Focus Area
Environmental Conservation
Location
Tost Uul region, South Gobi, Mongolia
Beneficiaries
Snow leopard populations, conservation scientists, and the global biodiversity community
Safavi's Role
Partner-funded initiative in collaboration with the Snow Leopard Conservancy
Key Impact
Improved population tracking methodology; non-invasive identification of individual snow leopards using camera trap technology; thousands of images captured, contributing to global conservation data
Project Overview

Snow leopards are among the world’s most elusive big cats, making accurate population estimates difficult—especially in the rugged Himalayan and Central Asian terrain. To address this challenge, the Snow Leopard Conservancy, with funding support from Safavi, implemented a groundbreaking non-invasive tracking method using remote infrared-triggered camera traps.
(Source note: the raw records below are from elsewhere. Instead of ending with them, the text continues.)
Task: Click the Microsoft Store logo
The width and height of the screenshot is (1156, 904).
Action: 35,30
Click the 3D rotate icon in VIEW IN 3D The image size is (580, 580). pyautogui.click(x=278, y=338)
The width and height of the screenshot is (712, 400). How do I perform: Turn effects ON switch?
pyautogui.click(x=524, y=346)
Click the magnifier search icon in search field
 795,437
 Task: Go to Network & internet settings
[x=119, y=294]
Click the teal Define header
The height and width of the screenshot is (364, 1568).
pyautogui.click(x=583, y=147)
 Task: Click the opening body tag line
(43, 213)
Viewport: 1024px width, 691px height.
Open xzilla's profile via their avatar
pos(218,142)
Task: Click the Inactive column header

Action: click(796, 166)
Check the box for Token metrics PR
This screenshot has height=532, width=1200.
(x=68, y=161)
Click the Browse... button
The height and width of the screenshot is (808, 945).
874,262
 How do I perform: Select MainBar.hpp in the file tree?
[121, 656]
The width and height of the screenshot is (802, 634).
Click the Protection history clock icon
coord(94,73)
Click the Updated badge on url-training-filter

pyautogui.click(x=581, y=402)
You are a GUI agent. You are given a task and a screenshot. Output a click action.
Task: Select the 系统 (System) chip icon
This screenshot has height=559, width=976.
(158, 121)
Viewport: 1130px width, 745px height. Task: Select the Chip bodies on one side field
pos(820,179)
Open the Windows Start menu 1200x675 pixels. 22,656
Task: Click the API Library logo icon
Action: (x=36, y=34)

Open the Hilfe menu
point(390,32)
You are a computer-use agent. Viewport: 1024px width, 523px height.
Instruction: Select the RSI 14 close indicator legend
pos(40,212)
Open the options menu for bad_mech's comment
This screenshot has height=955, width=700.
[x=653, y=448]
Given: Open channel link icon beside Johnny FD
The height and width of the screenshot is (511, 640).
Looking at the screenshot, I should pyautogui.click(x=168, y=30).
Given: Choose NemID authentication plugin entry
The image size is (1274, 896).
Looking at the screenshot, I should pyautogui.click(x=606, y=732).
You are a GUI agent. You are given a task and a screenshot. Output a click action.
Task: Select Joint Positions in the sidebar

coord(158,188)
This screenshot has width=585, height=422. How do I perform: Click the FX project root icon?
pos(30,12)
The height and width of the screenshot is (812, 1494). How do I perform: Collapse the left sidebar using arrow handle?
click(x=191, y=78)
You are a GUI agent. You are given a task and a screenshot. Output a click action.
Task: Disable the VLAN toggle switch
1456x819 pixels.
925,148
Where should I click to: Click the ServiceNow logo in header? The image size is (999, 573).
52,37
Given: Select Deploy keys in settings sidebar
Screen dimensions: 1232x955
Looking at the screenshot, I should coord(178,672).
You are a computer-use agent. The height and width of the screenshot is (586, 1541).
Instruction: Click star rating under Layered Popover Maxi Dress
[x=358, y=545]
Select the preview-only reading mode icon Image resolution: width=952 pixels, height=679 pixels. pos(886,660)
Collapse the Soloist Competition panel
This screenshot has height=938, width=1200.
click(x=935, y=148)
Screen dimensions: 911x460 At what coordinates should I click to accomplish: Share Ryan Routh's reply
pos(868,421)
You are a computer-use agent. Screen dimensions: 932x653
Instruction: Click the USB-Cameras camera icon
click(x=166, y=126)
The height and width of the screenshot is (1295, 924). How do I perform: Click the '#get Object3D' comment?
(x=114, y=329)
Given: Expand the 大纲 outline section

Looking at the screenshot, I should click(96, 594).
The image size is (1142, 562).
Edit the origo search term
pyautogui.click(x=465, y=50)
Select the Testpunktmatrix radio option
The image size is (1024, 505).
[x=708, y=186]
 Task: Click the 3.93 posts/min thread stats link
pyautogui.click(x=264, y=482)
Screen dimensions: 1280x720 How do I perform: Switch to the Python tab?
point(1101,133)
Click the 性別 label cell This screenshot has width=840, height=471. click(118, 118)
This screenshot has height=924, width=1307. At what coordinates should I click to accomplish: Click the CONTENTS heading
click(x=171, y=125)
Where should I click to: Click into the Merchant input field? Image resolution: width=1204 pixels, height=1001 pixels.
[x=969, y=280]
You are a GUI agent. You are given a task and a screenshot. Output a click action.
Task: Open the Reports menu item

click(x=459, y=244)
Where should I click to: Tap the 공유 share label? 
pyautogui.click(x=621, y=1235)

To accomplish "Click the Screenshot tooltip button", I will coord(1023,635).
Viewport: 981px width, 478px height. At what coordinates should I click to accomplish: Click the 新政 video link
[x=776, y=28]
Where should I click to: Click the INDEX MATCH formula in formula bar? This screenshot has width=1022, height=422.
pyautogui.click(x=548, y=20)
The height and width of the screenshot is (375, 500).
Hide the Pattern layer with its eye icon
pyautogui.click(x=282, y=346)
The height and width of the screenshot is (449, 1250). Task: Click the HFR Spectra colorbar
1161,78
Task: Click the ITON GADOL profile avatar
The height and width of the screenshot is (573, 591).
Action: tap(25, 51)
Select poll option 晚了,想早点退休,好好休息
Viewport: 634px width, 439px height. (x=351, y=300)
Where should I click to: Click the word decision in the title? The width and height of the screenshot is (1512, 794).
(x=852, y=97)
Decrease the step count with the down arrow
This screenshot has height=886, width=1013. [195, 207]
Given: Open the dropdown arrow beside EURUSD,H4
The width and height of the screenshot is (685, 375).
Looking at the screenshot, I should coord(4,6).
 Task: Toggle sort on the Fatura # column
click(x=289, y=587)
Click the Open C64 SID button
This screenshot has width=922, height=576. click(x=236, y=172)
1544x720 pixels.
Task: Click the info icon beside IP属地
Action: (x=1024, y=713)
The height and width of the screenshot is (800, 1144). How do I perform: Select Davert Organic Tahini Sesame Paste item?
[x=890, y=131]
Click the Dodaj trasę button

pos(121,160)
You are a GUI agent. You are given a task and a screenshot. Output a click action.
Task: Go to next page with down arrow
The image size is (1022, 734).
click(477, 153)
This initiative improves conservation efforts by enabling more accurate, ethical, and consistent monitoring of snow leopard populations without physical capture or tagging.
Beneficiary Profile
This initiative directly benefits conservationists, researchers, and endangered snow leopards across Mongolia’s Tost Uul region. The remote terrain is home to wild snow leopard populations under threat from habitat loss and poaching. Local conservation teams and global scientists gain vital insights into species numbers, behavior, and territory, helping guide strategic wildlife protection efforts.
Safavi's Role
Safavi provided strategic funding and advocacy support to the Snow Leopard Conservancy, enabling the deployment of advanced digital camera traps in the field. While the initiative is managed by the Conservancy, Safavi’s backing helped expand its reach into Mongolia’s South Gobi. This partnership also supported the analysis and sharing of critical data through publications and global conservation networks.
Media
Project Gallery
Photo Credit: Camera Trapping
Impact Achieved
Successful deployment of camera traps in extreme winter conditions, operating for months without disturbance
Thousands of images captured and cataloged, allowing researchers to identify individual snow leopards using unique spot and rosette patterns
Enabled more accurate population estimates via capture-mark-recapture algorithms—without physical animal tagging
Published findings in peer-reviewed journals and contributed data to international conservation networks like Cat NEWS and the Wildlife Society Bulletin
Purpose & Signifigance
Safavi supports conservation efforts that blend scientific innovation with ecological responsibility. This initiative aligns with its core belief in sustainable environmental stewardship through low-impact, data-driven solutions. By backing non-invasive research methods, Safavi ensures that wildlife remains undisturbed while critical conservation data continues to advance the global understanding of endangered species like the snow leopard.
Future Outlook
The initiative is ongoing. Safavi remains committed to following the progress of future expansions into other high-altitude habitats. Snow Leopard Trust's planned next steps include increasing camera coverage, refining AI-based image analysis, and investing in community-based conservation training to equip local stewards with long-term wildlife monitoring tools.